Qu’est-ce qui, dans votre parcours, vous a conduit à imaginer un escape game spécifiquement adapté aux personnes en situation de handicap ?
Pour atteindre des objectifs de communication non verbale (pointage, suivi du regard) et développer des capacités à faire des choix, je me suis inspirée du célèbre Cluedo et des enquêtes de l’inspecteur Lafouine que j’ai retravaillés en les accompagnant, par exemple, de photographies. Pour un autre groupe, j’ai adapté des jeux comme le Mysterium ou les enquêtes de Sherlock Holmes.
Mes premiers jeux de piste ont alors aussi vu le jour. Ils découlaient de mon envie, qui était d’ailleurs plutôt une nécessité, de réussir à travailler auprès de certains résidents, de leur proposer des médiateurs stimulants et motivants. Les jeux de pistes étaient un moyen de stimuler la mémoire, les fonctions cognitives ou encore praxiques et de faire face à une apathie parfois si massive.
Les jeux de piste ont été la seule activité co-construite avec mes collègues ergothérapeutes, neuropsychologues, mes stagiaires psychomotriciennes, qui s’est maintenue pendant quatre ans. A cette époque, les escape games étaient en plein essor, je suis devenue progressivement une joueuse passionnée par ces salles de jeux immersifs où l’on peut fouiller partout, manipuler, stimuler notre sens de l’observation et notre logique.
L’utilisation de deux petites salles inutilisées et vides, anciennes salles de consultation d’un bâtiment voisin, nous a offert l’opportunité de passer des jeux de pistes à l’Escape Game. Le contexte s’est avéré idéal pour créer un premier escape game, une salle vide permettant de choisir chaque élément constitutif du jeu sans aucun distracteur pouvant perturber le jeu. J’ai en tête l’immense sourire et les cris de F., jeune homme tétraplégique et aphasique qui guidait son ami marchant avec difficulté et ayant un déficit de mémoire de travail important. Quelle satisfaction lorsqu’ils comprenaient les mécanismes et découvraient les indices !
Pouvez-vous nous présenter Réédukeys : comment fonctionne ce jeu et quels sont ses principaux bénéfices pour les personnes accompagnées ?
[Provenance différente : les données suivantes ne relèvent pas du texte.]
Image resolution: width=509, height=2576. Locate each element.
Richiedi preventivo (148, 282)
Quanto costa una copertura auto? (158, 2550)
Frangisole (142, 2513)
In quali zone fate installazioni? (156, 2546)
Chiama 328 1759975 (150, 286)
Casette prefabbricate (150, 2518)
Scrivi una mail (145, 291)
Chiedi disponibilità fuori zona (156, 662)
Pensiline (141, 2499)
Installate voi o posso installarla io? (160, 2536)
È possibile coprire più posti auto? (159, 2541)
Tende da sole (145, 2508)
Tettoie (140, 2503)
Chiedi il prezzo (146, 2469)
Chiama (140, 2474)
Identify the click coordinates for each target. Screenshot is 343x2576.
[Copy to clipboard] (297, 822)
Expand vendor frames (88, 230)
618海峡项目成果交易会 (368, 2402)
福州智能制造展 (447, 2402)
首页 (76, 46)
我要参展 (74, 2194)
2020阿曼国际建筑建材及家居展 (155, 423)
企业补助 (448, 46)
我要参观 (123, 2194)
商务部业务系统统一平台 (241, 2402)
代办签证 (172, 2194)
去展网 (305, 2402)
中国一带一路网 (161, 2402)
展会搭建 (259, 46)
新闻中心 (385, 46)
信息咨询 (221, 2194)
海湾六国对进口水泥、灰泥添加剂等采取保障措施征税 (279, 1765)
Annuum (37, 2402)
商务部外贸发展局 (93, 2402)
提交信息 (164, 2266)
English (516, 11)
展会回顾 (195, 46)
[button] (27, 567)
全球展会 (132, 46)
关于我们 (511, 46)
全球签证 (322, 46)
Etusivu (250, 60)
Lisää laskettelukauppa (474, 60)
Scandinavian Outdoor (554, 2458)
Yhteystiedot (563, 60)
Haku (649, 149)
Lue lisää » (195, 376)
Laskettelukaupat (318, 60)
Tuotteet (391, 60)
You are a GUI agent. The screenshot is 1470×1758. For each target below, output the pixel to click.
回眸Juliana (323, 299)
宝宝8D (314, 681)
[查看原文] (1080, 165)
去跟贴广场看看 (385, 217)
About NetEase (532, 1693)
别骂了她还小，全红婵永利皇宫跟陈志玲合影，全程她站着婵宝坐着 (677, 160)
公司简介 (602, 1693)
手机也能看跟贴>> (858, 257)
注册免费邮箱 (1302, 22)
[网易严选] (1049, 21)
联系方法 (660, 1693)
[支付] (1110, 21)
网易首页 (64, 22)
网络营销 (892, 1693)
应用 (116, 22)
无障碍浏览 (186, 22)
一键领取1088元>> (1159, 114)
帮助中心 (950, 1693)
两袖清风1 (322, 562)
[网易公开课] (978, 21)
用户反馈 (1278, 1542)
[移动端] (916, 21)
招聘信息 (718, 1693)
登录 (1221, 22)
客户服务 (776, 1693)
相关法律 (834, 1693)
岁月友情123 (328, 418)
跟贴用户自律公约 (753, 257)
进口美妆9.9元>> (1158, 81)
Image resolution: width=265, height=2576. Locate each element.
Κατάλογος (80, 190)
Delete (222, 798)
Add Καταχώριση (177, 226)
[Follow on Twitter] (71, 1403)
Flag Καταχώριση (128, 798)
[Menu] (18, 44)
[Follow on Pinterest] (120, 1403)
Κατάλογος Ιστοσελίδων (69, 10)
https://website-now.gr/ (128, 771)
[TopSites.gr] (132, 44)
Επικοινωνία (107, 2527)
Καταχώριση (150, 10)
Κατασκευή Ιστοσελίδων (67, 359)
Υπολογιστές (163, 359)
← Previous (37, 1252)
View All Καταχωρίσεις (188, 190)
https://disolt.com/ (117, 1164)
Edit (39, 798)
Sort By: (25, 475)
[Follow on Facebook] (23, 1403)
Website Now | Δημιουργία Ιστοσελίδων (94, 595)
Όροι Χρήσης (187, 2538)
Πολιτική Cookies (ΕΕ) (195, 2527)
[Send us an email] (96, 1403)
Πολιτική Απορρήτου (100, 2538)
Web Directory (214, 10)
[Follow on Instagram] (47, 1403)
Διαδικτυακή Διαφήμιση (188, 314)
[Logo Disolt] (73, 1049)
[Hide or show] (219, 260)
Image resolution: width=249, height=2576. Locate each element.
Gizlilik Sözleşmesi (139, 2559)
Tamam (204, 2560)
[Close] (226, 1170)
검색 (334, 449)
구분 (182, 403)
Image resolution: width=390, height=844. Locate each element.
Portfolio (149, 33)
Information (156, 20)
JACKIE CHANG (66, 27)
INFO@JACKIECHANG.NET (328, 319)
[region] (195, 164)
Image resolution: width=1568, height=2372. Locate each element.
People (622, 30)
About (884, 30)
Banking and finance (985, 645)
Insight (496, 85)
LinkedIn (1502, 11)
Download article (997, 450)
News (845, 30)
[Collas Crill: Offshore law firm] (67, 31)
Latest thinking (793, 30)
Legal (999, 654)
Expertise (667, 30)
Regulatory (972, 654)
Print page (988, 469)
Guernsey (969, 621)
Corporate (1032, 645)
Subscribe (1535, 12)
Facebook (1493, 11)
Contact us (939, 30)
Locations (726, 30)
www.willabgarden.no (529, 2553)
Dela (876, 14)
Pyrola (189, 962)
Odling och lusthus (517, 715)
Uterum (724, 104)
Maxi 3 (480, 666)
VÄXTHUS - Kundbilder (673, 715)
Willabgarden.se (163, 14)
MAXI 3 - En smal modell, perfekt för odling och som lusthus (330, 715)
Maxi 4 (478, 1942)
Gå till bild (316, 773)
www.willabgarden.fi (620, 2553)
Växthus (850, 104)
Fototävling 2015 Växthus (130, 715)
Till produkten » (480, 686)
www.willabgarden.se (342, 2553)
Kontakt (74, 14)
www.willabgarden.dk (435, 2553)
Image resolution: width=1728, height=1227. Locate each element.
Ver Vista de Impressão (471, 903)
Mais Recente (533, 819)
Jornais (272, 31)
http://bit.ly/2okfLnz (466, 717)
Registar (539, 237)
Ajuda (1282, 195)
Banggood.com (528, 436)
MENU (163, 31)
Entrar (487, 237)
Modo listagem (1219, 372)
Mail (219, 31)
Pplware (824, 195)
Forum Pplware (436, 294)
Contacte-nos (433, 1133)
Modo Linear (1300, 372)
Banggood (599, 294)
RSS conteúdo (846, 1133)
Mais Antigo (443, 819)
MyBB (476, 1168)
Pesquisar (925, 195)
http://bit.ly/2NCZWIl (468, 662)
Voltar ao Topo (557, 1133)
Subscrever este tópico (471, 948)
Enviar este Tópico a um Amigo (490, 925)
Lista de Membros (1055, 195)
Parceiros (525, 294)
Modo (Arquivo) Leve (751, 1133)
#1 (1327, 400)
RééduKeys est un escape game mobile que j’installe dans les structures sanitaires et médico-sociales. Il me suffit d’une salle et de quelques tables pour installer le célèbre « Cabaret de Mme Cristal » et le faire sortir de ses boites ! J’accompagne entre cinq et huit équipes de trois joueurs tout au long de la journée.
Dans les escape games, il y a toujours un « Game Master » qui guide et intervient par divers moyens en suivant les joueurs via des caméras. Ici, je joue ce rôle en incarnant la directrice du Cabaret où sont cachés des diamants volés. Je suis donc Mme Cristal, directement au contact des joueurs pour adapter le jeu si besoin en réagissant à leurs besoins. Après une rapide présentation de la situation initiale, l’enquête commence. L’équipe observe, fouille, manipule, réfléchit.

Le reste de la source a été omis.